I know that the sales reps I am coaching hate cold calling.
I know because they tell me at every opportunity. They tell me about the worries, dreads and fears before they even pick up the phone and dial.
The REAL Problem with Cold Calling
This got me to thinking that the real problem with cold calling is not so much the cold calling itself but rather the thought of cold calling.
If you’re not a fan of cold calling you probably do what most callers do: you agonize about making the calls. You work yourself into a lathered frenzy and you delay the inevitable moment for as long as you can:
- you check your e-mails,
- you read a short article in a newsletter,
- you straighten your desk,
- you check your e-mails again,
- you get your call guide out and ready
- you decide a coffee is in order,
- you need to make a fresh pot,
- you chat with a colleague about some issue,
- you get back to your desk and resolve to pick up the phone
- but first you check your e-mail…
- oh…look… something you can reply to.
- And so it goes.
You see what’s happening, right? You waste time, you spend energy, a sweat breaks out on your brow, and you fret. In other words you prolong the agony. It wrecks your psyche and eats away at your resolve. You sometimes –often?- don’t make your cold calls at all…
The Key is Momentum
But here’s the thing I have noticed when working with those who have to cold call. Once you start dialing, once momentum is created, it’s not as bad as you thought it was. Call it ‘resignation’ but you’ve surrendered to the moment the process of cold calling becomes more manageable than trying to manage the stress and worry of thinking about it.

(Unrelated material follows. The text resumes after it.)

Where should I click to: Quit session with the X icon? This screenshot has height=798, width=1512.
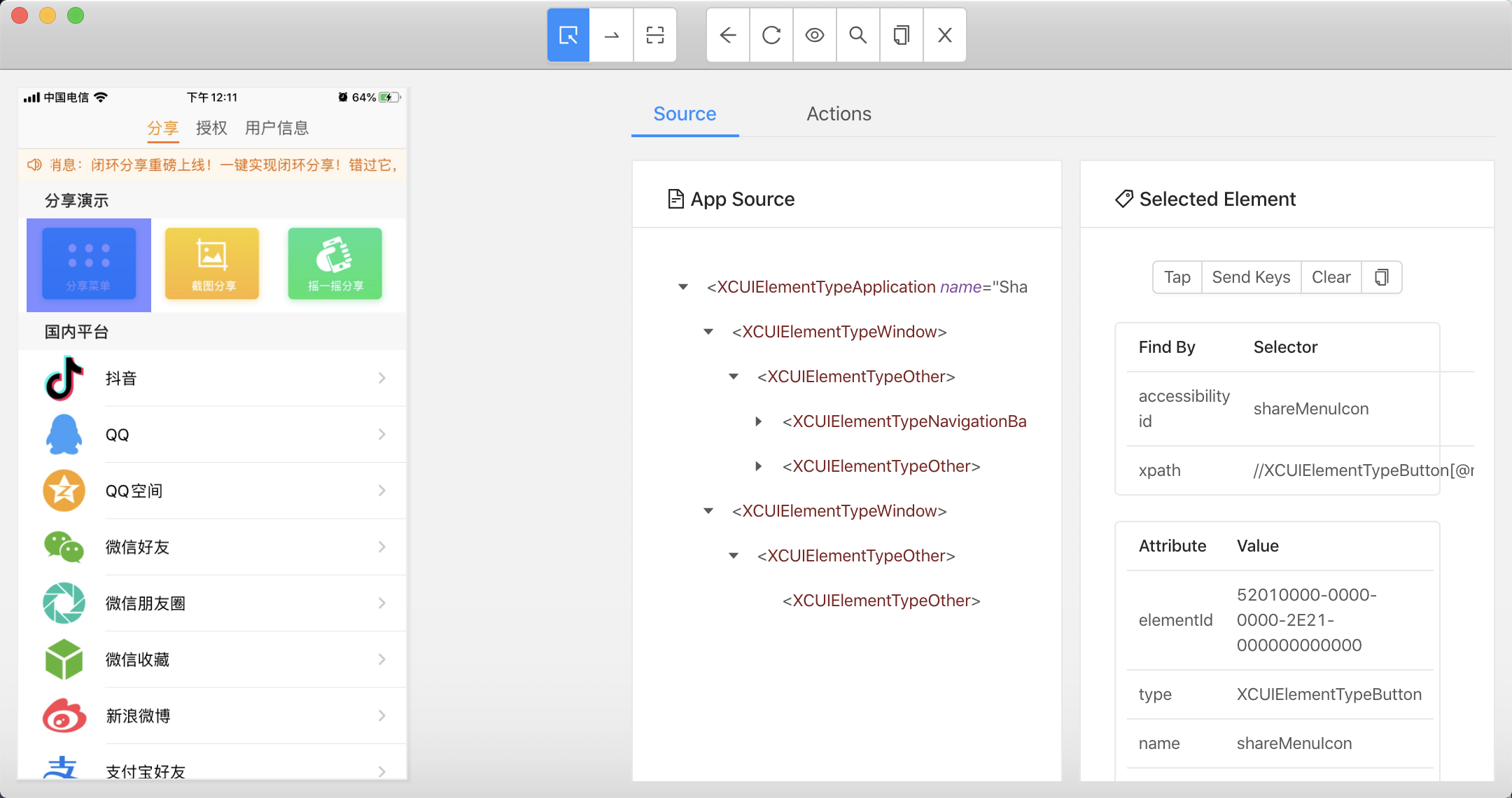[x=945, y=35]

And the best thing is, once you get it done, it’s over. No more worries. There is a fantastic sense of relief and accomplishment, isn’t there?
5 Steps to Avoid Prolonging the Agony
So the trick is avoid prolonging the agony and start making the calls before worry has a chance to take a firm hold of your resolve. Here’s how to do it:
First, schedule your calling for the first thing in the morning. Get your cold calling done. Don’t let it hang over you like the sword of Damocles. Make an appointment in your Outlook or other CRM. Put an alarm on it. Don’t be tempted with choices. Make the commitment. Schedule it for the entire week, like an exercise program.

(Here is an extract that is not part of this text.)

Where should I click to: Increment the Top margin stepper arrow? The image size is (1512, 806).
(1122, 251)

Second, before you leave your office for the day, have your prospect list open on your computer (or on paper on your desk) ready to go. If you can, put your computer into sleep mode so that you need only touch a button. You don’t want to have to wait for the computer to warm up because that creates delay. Have at least 25 names prepared on a spreadsheet or whatever you use. You don’t want to be hunting around for names.

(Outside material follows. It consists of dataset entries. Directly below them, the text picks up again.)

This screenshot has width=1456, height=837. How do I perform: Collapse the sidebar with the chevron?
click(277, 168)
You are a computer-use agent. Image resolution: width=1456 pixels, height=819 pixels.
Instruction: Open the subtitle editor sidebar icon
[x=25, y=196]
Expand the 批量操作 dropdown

Third, have your call guide and job aids (or whatever you use) sitting in front of the computer ready to go. Don’t bury them away so you have to search for them. Remember the agony that comes with prolonging the moment.
Fourth, when you arrive in the morning boldly go to your desk, sit down, touch the key to access your list, and boldly dial the first number on your list of 25. Dive in. Don’t chat with friends, don’t grab that coffee, and for heaven’s sake don’t check your e-mails. They’ll be there when you finish making your calls. Make that first dial. You’ll be glad you did.
Fifth, go through your list of twenty five prospects. Don’t stop at all until you’ve gone through the entire list. At that point you can decide if you want or need to continue dialling, take a break or move on to something else.
Regardless of what you do, you’ll have already done something! The heavy lifting has been started or has been completed. What a relief. Hallelujah! The rest of your day by comparison is a walk in the park.
Do you know what you’ve done here? You created momentum and spent your time and energy on getting the task done instead of fretting about it. You’ll feel good. Real good. And the added bonus is you’ll start picking up leads and sales here and there.
Don’t prolong the agony. Hunker down. Do it.